There are 5 nutrients needed for energy (especially when it comes to getting the most from your workouts) that are often overlooked. They are the keys that unlock optimal sports nutrition, and we tend to take them for granted. Being aware of their importance will remind you to choose foods and supplements that will support your fitness goals and your best health.
B vitamins release energy from food, aid in tissue repair and muscle building, and are essential for the repair and production of red blood cells.
Nitrogen opens blood vessels giving nutrients easy access to your brain and body. Nitrogen is obtained by food high in protein and purines. Protein and purines can be easily obtained from animal and vegetable sources. Potatoes, legumes (lentils, peas etc.), cauliflower, spinach, asparagus, and spirulina are excellent vegetables for supporting nitrogen production. Eating a variety of either animal and/or vegetables will help insure optimal nitrogen levels.

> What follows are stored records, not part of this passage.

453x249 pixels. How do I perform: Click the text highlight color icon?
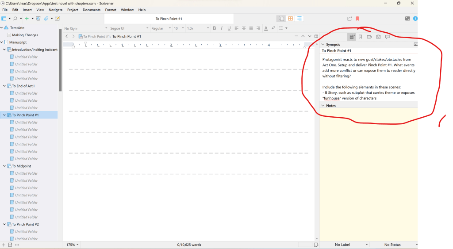[x=273, y=28]
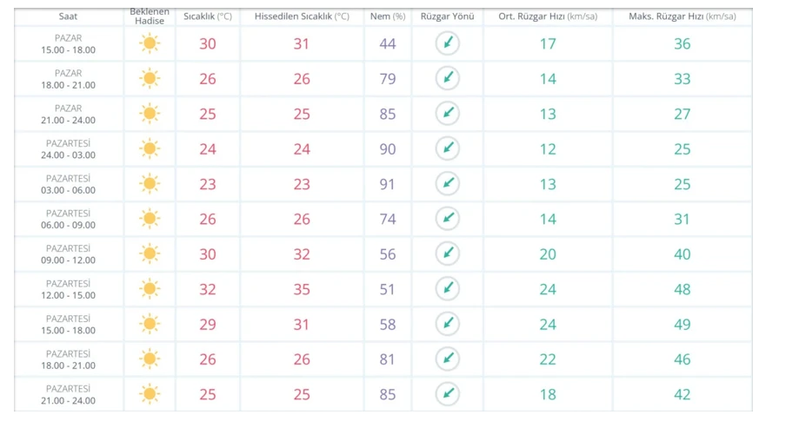Screen dimensions: 799x428
Task: Click the sun icon for Pazar 21.00 - 24.00
Action: (x=150, y=114)
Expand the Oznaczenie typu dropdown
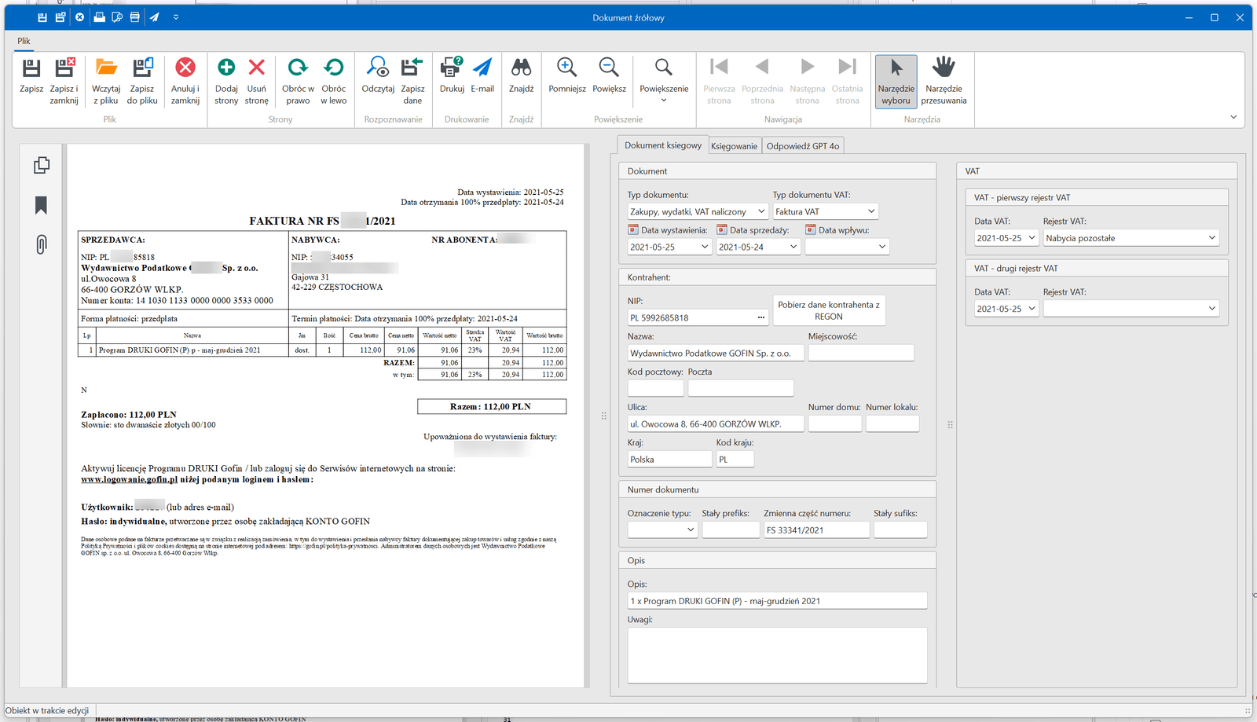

Iron carries oxygen in your blood. More oxygen equals less fatigue. Look to vegetable sources to support your daily iron consumption. There are very effective plant based iron supplements available too that are gentle on the stomach.
Minerals, trace minerals, electrolytes create an alkaline environment that improves the health and oxygen carrying ability of your blood and cells. An acidic environment damages your hemoglobin and slows down its efficiency resulting in increased fatigue and lowered performance short term, and long term damage to your blood vessels linked to heart attacks.
Essential Fatty Acids (EFA’s)
EPA, DHA, and GLA nourish the brain for focus, concentration, and mental alertness. Peak mental fitness is synonymous with peak physical fitness. Essential fatty acids also help the body deal with inflammation and injury, and provide lubrication to the cells and tissues.